Please restate the data below word for word, omitting all images.

##### Data provided

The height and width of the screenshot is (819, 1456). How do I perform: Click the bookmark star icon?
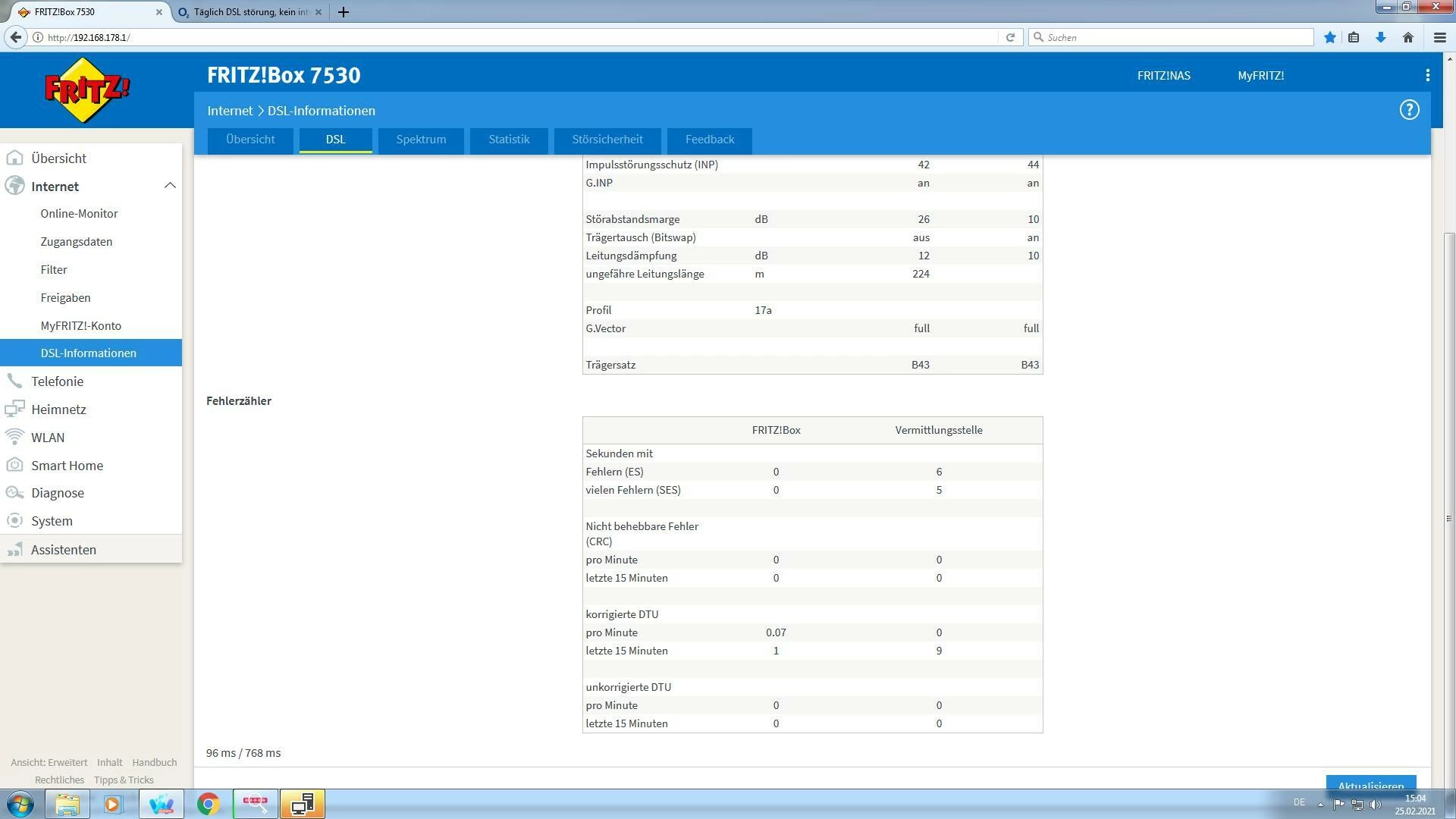tap(1329, 37)
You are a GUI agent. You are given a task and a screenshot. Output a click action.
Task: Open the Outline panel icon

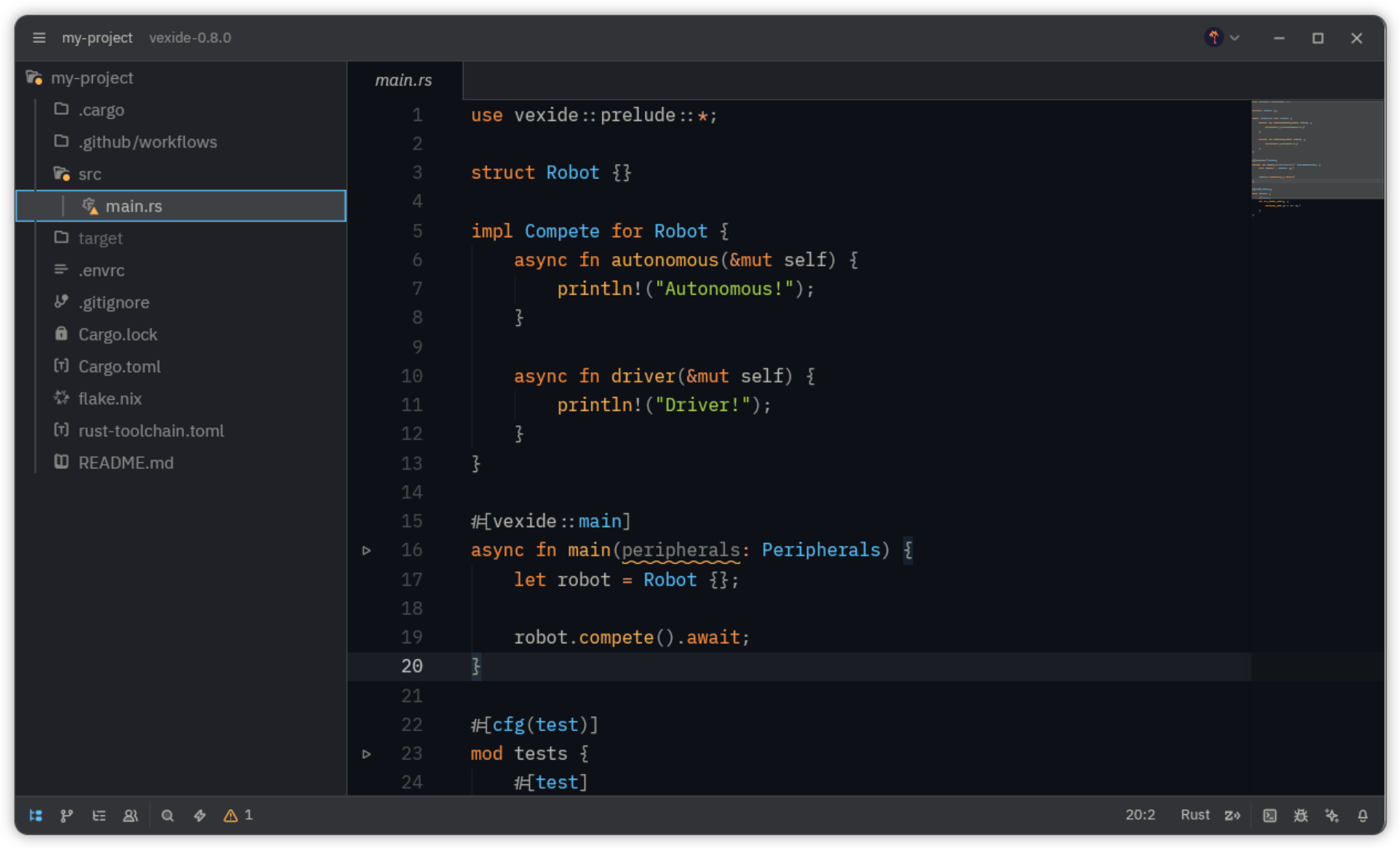pyautogui.click(x=99, y=815)
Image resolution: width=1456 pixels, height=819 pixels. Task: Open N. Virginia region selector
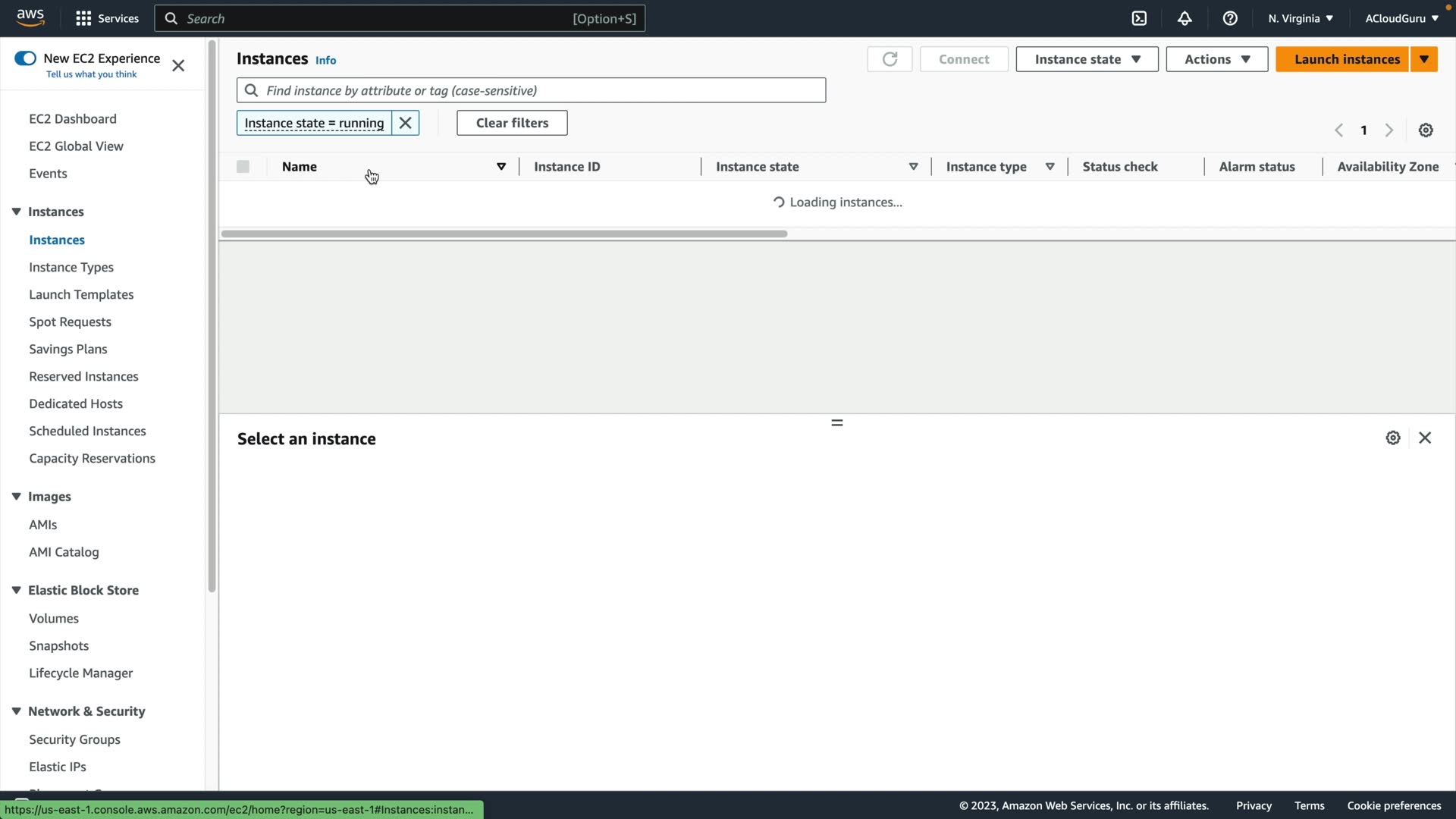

##########

Result of this task:
The height and width of the screenshot is (819, 1456). How do I perform: Click the bookmark star icon?
tap(1329, 37)
You are a GUI agent. You are given a task and a screenshot. Output a click action.
Task: Open the Outline panel icon

pyautogui.click(x=99, y=815)
Image resolution: width=1456 pixels, height=819 pixels. Task: Open N. Virginia region selector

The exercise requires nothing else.